Recorded information.
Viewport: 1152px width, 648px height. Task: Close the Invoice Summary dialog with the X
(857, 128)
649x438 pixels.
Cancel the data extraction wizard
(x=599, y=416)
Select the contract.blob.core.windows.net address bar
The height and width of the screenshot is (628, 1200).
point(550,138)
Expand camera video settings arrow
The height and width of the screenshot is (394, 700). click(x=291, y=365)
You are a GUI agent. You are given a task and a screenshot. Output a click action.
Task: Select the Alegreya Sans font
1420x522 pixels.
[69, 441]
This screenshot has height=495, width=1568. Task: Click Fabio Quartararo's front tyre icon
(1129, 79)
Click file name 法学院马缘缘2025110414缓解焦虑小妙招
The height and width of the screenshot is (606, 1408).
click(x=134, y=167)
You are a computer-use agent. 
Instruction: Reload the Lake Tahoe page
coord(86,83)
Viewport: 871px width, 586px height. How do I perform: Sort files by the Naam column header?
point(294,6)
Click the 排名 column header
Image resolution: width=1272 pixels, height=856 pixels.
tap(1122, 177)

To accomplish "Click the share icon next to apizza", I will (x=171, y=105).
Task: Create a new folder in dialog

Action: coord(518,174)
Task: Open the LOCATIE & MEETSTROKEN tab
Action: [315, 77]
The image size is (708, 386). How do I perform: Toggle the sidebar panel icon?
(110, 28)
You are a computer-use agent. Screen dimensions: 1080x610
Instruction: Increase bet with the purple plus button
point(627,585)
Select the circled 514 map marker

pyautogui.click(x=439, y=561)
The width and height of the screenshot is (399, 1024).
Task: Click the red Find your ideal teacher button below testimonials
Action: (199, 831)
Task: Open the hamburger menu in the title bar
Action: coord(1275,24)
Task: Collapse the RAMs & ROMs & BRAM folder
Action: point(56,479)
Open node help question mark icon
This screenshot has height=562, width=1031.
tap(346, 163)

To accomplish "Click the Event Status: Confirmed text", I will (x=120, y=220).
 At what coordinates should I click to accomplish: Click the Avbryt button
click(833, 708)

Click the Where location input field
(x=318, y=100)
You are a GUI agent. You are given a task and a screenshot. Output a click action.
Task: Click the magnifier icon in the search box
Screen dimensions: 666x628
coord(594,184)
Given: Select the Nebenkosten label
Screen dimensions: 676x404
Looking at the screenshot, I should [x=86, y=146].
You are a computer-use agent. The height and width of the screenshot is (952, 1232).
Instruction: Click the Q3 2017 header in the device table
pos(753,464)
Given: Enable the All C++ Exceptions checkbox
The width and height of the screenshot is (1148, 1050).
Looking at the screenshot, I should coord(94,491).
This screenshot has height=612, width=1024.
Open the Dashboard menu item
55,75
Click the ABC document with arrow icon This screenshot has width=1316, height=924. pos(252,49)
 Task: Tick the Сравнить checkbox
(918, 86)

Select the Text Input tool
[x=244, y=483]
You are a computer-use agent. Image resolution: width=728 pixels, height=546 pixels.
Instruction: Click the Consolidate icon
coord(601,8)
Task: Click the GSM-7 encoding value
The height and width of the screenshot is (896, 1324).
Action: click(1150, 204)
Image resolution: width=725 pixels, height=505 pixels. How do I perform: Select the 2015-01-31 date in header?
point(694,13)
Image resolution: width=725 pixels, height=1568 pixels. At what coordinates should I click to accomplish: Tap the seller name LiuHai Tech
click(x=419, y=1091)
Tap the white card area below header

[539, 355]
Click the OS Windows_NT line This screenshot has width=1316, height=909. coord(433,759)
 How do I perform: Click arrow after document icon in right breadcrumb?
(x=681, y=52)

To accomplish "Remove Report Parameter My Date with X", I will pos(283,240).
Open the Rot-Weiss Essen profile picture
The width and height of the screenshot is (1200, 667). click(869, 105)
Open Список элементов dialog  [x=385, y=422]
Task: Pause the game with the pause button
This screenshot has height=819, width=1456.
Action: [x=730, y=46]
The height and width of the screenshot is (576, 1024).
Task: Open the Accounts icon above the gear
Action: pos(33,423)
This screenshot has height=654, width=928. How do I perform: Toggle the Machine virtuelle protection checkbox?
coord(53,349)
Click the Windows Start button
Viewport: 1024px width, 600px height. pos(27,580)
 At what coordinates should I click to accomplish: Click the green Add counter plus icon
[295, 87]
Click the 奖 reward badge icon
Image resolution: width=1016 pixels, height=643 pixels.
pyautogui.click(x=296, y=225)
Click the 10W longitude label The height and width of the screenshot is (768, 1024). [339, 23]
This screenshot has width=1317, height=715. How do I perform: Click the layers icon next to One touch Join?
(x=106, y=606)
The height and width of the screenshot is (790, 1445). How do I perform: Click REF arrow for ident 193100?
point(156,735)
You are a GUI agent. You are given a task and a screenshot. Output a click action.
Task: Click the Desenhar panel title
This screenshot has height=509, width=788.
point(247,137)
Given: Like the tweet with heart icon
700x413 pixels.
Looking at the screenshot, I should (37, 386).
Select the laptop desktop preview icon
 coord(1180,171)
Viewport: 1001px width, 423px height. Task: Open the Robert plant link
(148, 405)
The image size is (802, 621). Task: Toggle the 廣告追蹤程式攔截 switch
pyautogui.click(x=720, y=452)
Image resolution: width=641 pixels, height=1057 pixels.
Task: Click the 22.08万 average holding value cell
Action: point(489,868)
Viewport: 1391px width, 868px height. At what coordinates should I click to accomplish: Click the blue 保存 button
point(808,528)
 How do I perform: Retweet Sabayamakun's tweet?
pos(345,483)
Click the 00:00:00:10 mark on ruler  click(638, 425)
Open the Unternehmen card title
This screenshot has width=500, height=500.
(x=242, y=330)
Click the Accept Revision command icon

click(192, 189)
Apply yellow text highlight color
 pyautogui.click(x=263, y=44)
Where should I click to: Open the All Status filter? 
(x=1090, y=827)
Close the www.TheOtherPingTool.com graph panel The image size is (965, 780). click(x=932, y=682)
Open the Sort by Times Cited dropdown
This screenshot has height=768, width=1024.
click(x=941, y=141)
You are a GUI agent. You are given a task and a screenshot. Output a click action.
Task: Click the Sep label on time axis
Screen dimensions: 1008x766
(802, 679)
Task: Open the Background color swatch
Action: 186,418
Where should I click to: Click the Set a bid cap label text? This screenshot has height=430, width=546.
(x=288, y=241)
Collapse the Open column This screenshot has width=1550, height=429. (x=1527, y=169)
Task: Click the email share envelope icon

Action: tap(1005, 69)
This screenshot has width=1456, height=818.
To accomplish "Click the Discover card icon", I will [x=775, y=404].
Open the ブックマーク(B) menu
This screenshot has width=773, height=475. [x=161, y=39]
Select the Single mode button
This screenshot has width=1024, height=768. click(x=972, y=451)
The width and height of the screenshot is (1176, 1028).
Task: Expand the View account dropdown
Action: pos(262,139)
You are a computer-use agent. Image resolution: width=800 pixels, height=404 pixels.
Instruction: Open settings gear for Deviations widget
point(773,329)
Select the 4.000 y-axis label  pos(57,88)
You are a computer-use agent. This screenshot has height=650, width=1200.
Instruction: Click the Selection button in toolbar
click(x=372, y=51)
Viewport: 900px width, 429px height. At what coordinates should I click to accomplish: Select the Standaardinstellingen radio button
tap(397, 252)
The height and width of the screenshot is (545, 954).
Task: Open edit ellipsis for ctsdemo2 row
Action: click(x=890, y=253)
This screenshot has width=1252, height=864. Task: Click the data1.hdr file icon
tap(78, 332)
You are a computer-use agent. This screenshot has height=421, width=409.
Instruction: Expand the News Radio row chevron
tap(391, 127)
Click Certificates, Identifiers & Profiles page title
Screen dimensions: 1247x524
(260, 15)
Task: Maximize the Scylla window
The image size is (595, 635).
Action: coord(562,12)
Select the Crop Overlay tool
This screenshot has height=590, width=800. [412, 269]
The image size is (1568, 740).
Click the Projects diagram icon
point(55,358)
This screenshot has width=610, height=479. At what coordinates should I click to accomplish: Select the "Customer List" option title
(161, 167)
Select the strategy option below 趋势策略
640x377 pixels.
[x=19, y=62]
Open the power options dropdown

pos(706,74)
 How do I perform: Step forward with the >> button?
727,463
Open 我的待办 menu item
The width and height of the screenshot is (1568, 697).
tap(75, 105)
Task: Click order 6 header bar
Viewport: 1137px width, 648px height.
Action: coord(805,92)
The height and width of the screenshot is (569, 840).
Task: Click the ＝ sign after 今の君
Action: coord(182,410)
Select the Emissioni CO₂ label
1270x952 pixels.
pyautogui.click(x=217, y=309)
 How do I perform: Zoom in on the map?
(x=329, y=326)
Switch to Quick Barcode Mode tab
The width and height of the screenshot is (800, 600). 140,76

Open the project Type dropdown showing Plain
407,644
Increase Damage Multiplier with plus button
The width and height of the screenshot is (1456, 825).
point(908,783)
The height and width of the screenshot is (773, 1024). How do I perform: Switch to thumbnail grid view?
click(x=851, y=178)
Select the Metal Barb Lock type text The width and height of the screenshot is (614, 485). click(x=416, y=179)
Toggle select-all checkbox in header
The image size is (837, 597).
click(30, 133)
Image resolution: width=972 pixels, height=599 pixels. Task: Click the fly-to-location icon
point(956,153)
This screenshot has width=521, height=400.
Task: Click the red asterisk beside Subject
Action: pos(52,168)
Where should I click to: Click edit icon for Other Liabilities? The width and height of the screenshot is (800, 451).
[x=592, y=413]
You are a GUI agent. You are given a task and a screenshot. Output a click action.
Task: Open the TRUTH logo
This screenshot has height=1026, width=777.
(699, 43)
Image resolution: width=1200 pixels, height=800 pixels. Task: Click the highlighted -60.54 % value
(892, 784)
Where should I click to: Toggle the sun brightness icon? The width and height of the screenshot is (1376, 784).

What the task requires. Using the material above, filter for lines holding "will" and copy each one.

Response area.
To accomplish "Click the share icon next to apizza", I will (x=171, y=105).
To accomplish "Click the Event Status: Confirmed text", I will (x=120, y=220).
To accomplish "Remove Report Parameter My Date with X", I will pos(283,240).
To accomplish "Click the Discover card icon", I will [x=775, y=404].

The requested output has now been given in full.